- _Input data_

□ □ □ □

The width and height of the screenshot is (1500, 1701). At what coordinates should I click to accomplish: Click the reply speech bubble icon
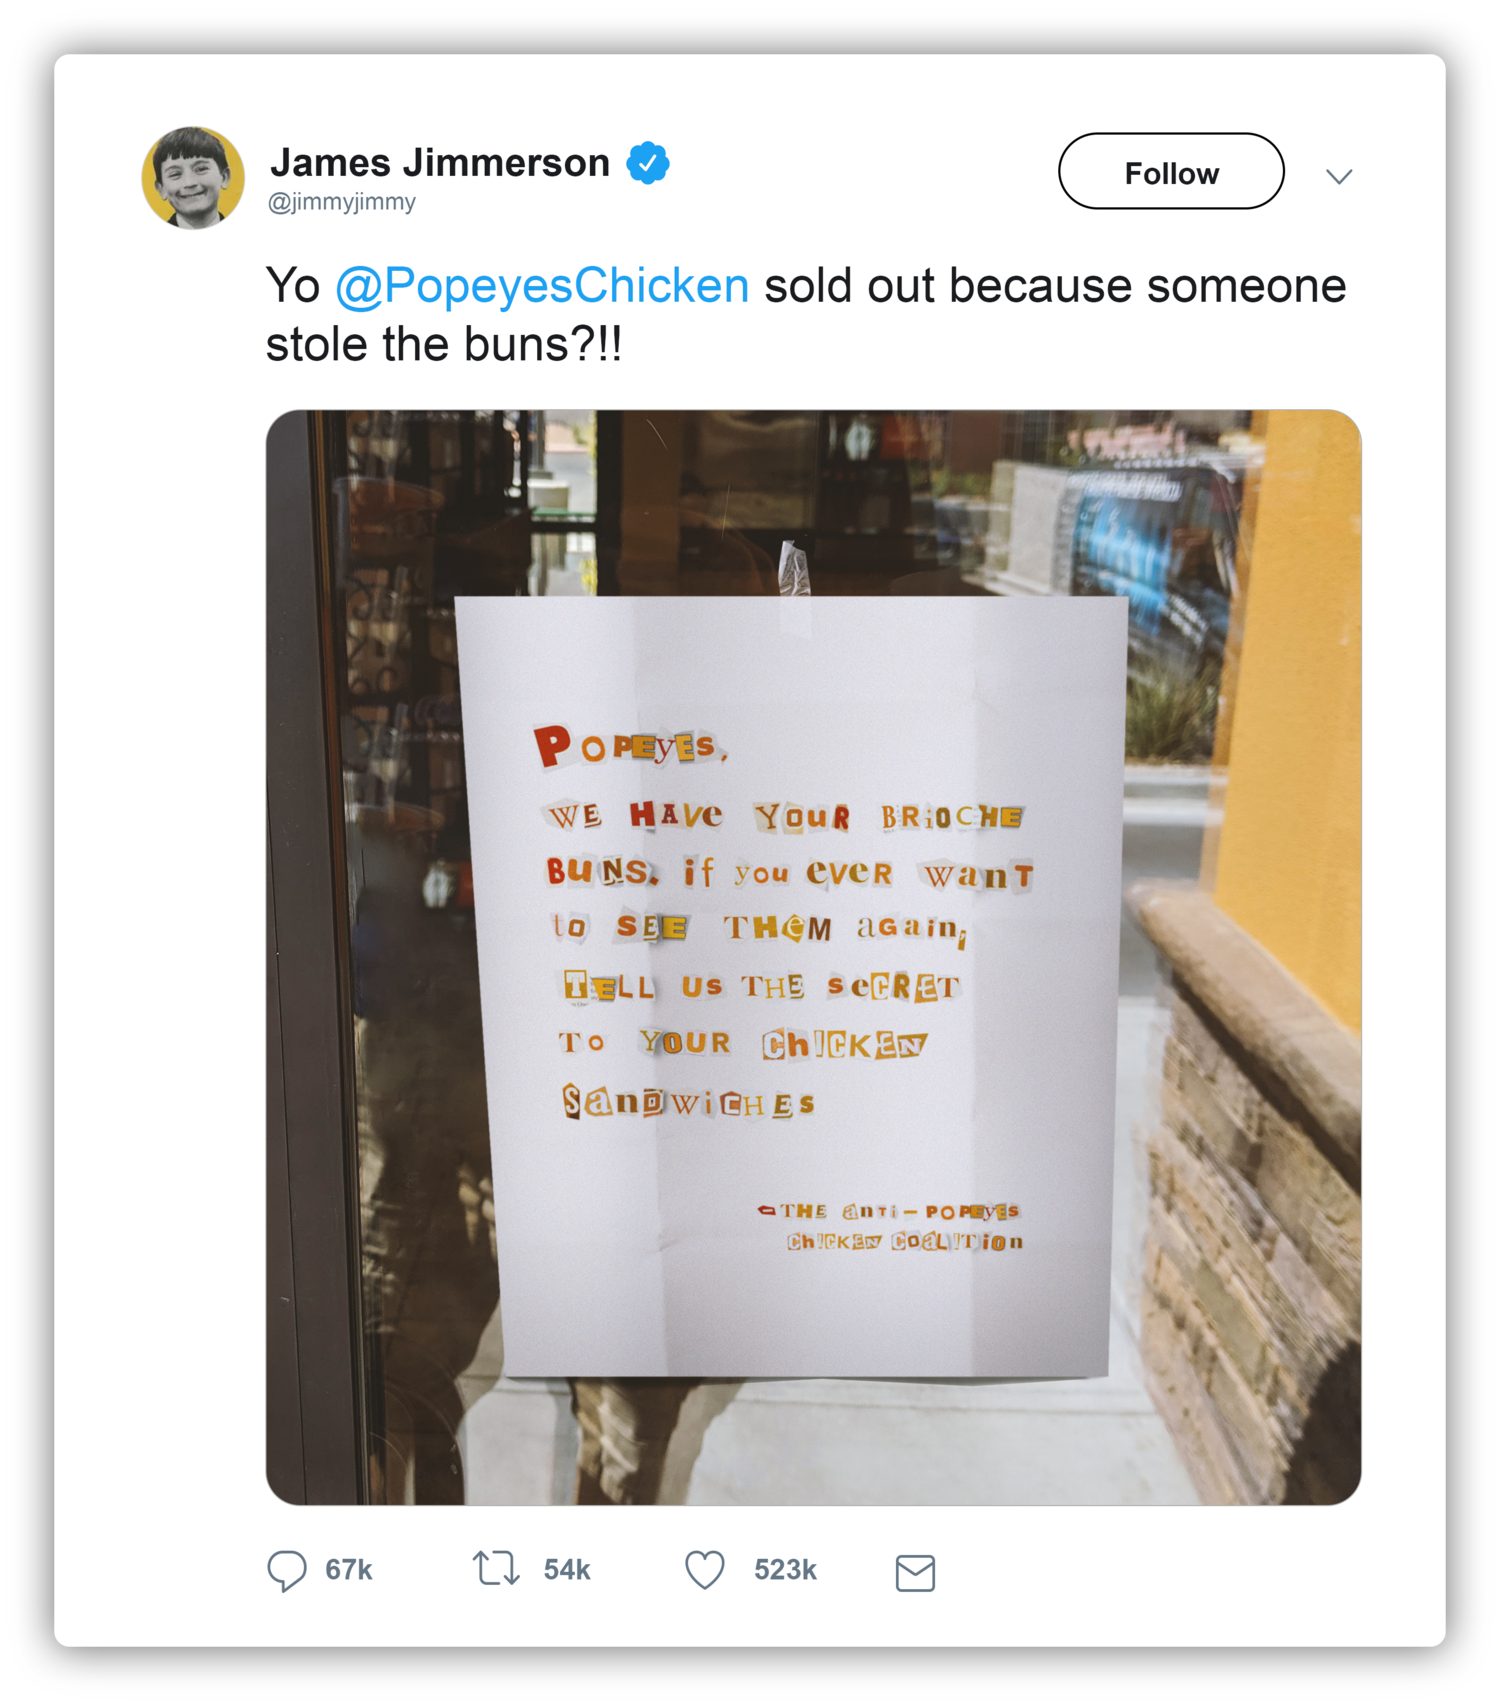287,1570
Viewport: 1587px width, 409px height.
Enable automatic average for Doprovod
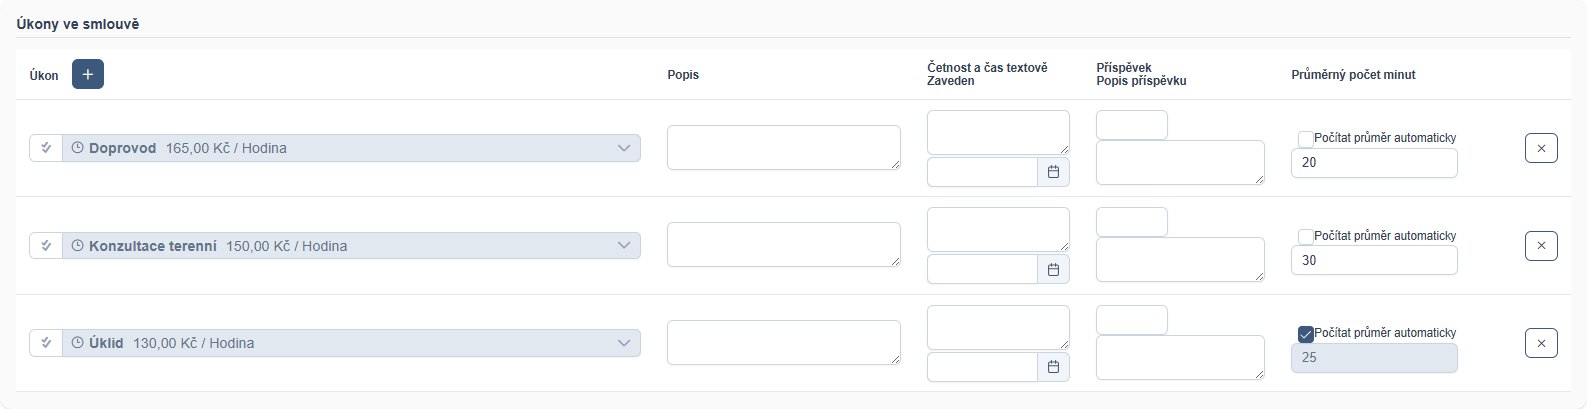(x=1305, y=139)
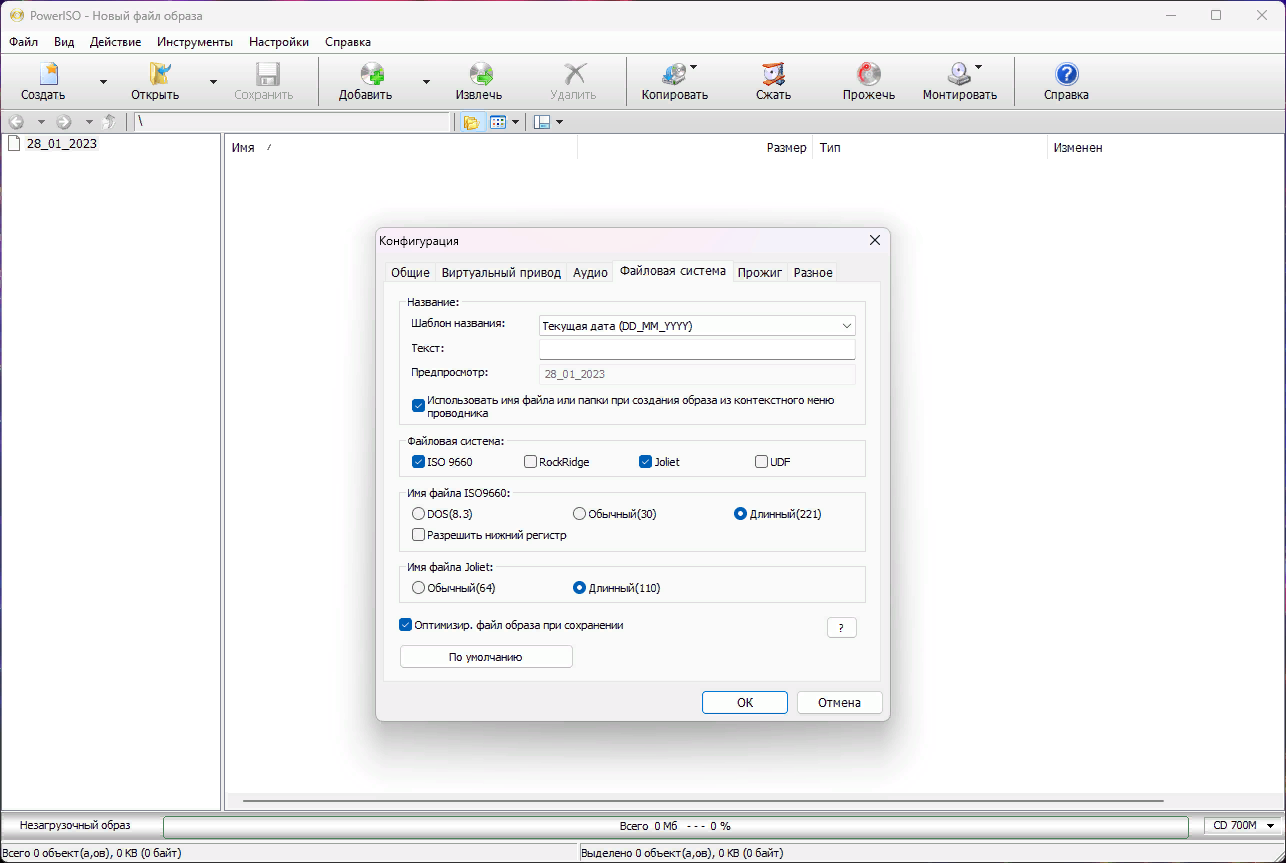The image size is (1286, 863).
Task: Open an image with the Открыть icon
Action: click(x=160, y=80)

□ □ □ □

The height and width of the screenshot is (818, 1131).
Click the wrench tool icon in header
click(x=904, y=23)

□ □ □ □

- _Problem requirements_
When you reach the line with "The width and" in the records above, start writing out each line exactly, and stop after the line with "Viewport: 1587px width, 409px height.". Pictures stay out.

- _Answer area_
The width and height of the screenshot is (1500, 1701). At what coordinates should I click to accomplish: Click the reply speech bubble icon
287,1570
Viewport: 1587px width, 409px height.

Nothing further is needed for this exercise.